- **DATASET EXTRACT**:
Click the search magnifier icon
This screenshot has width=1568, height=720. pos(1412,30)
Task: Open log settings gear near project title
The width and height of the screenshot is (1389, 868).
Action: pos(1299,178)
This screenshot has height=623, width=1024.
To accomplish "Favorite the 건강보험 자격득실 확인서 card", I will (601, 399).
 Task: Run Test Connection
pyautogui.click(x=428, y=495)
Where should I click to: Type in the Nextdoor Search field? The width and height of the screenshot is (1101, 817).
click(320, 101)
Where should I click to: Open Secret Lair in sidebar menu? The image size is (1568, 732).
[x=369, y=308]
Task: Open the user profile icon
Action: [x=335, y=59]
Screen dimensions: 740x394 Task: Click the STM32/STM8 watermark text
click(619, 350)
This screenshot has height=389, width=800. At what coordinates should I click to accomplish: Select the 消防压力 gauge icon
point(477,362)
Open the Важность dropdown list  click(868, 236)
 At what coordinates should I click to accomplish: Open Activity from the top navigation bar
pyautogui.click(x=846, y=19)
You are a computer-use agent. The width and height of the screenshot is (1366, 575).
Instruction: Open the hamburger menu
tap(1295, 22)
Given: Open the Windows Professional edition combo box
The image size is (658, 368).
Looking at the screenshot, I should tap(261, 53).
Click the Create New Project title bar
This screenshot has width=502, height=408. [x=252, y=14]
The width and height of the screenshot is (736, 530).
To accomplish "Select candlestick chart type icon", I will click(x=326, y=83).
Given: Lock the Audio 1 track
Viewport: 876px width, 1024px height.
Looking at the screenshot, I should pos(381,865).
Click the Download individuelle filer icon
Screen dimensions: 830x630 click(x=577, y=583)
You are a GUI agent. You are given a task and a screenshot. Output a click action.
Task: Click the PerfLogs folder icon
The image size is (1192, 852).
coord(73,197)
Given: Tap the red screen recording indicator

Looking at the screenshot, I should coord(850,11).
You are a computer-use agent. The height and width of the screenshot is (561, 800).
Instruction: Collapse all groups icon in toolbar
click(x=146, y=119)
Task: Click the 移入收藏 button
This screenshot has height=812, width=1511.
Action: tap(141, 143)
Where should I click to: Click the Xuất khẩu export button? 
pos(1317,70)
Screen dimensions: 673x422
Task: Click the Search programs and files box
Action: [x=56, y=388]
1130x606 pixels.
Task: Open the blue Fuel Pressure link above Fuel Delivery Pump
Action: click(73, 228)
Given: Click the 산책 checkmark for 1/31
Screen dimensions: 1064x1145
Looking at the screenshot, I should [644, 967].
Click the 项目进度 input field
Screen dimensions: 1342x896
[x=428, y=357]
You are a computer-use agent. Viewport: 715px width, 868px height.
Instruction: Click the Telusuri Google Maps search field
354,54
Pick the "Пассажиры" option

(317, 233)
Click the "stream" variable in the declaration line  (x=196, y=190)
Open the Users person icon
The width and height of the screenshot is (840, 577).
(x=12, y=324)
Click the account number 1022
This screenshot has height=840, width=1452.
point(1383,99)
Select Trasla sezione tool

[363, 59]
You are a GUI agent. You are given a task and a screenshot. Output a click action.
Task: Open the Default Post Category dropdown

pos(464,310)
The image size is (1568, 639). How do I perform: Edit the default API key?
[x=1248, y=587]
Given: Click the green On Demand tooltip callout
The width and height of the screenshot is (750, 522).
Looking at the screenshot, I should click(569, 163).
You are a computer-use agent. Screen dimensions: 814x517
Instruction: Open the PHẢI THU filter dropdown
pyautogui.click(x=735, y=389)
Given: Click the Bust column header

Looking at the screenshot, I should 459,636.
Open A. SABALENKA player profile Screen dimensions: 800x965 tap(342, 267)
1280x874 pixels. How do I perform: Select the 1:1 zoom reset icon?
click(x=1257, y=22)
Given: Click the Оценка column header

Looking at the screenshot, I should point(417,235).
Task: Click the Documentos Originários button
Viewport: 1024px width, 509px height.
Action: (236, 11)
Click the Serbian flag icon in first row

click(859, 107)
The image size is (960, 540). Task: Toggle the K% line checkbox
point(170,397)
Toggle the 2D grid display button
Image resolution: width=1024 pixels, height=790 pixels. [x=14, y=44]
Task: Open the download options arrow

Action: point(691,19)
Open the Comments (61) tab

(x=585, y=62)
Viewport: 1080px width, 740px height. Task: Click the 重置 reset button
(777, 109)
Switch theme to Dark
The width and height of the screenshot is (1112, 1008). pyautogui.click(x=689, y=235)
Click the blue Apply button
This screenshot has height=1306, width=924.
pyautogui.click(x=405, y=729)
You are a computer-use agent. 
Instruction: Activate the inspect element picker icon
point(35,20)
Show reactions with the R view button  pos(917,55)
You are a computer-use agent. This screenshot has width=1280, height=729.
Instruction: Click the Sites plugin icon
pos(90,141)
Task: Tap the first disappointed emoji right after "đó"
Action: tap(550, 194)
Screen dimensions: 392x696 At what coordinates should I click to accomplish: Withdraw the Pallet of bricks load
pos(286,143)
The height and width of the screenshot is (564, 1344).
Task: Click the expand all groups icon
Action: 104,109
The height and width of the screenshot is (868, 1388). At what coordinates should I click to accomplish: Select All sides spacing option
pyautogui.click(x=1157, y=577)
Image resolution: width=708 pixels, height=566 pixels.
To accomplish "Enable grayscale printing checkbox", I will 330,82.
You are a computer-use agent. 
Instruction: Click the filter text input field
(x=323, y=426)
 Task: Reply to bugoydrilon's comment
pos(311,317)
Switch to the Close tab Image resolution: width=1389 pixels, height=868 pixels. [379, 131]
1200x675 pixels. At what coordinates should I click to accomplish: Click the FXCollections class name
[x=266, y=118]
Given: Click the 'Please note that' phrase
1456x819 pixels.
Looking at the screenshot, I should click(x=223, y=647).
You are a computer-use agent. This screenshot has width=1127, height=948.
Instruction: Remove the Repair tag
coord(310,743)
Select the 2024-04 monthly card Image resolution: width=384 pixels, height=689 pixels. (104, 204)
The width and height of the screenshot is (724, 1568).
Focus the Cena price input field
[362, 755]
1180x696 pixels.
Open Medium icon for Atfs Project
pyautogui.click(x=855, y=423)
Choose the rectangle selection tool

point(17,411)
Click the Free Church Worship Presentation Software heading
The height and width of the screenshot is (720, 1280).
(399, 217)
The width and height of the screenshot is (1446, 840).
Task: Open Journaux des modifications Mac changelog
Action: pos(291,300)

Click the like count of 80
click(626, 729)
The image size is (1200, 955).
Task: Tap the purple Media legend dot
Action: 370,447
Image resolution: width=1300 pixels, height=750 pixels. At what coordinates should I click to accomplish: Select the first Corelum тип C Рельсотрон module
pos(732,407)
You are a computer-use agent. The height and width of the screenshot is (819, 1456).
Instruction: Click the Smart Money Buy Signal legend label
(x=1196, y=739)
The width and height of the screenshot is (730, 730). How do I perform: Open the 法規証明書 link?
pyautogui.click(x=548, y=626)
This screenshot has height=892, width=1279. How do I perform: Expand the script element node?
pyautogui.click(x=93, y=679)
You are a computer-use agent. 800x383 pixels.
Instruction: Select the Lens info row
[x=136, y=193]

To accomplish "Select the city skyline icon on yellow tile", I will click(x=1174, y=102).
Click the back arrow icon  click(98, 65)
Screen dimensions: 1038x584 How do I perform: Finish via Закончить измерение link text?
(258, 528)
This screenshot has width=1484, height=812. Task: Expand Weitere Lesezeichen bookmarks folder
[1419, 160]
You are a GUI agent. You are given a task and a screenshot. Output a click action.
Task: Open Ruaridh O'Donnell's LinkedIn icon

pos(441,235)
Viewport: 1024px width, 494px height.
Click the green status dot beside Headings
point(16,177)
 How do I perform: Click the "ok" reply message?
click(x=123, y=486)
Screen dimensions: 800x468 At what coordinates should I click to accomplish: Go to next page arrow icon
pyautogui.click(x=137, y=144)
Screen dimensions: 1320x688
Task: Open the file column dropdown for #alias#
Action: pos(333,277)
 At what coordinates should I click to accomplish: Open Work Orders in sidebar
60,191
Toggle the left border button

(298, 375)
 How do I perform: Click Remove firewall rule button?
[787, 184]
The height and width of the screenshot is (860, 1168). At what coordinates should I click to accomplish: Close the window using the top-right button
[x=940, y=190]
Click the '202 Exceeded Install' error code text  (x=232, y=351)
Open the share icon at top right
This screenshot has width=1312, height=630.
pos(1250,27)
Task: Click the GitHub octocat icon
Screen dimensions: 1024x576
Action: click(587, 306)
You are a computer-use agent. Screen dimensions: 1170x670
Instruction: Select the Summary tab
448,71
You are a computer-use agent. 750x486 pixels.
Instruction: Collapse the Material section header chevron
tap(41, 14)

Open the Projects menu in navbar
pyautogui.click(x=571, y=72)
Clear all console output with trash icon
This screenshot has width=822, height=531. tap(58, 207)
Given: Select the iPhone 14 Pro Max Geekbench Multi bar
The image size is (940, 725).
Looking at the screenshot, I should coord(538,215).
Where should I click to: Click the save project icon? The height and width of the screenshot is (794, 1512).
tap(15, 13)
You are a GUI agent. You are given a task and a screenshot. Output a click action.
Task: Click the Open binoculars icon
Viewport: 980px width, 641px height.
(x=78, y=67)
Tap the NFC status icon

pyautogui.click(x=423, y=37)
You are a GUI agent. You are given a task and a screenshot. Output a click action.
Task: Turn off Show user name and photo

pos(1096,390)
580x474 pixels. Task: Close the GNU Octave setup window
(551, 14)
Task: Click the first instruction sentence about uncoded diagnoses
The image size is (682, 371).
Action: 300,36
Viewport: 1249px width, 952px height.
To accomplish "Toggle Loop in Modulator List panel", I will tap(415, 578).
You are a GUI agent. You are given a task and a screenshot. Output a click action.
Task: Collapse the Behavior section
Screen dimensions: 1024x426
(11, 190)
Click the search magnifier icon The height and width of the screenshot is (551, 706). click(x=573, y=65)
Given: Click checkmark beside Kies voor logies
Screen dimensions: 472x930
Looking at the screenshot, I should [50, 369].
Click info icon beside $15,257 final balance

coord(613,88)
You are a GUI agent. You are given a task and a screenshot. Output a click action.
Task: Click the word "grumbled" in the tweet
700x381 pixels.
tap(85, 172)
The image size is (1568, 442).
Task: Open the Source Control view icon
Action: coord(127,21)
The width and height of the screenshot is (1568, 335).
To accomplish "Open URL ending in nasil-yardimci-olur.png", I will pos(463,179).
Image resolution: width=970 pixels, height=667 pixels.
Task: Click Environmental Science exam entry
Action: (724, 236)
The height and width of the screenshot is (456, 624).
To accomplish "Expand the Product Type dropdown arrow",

- **EXERCISE REQUIREMENTS**: Read the entries and pick out all lines that include the word "card".

- **REPLY**:
To accomplish "Favorite the 건강보험 자격득실 확인서 card", I will (601, 399).
Select the 2024-04 monthly card Image resolution: width=384 pixels, height=689 pixels. (104, 204)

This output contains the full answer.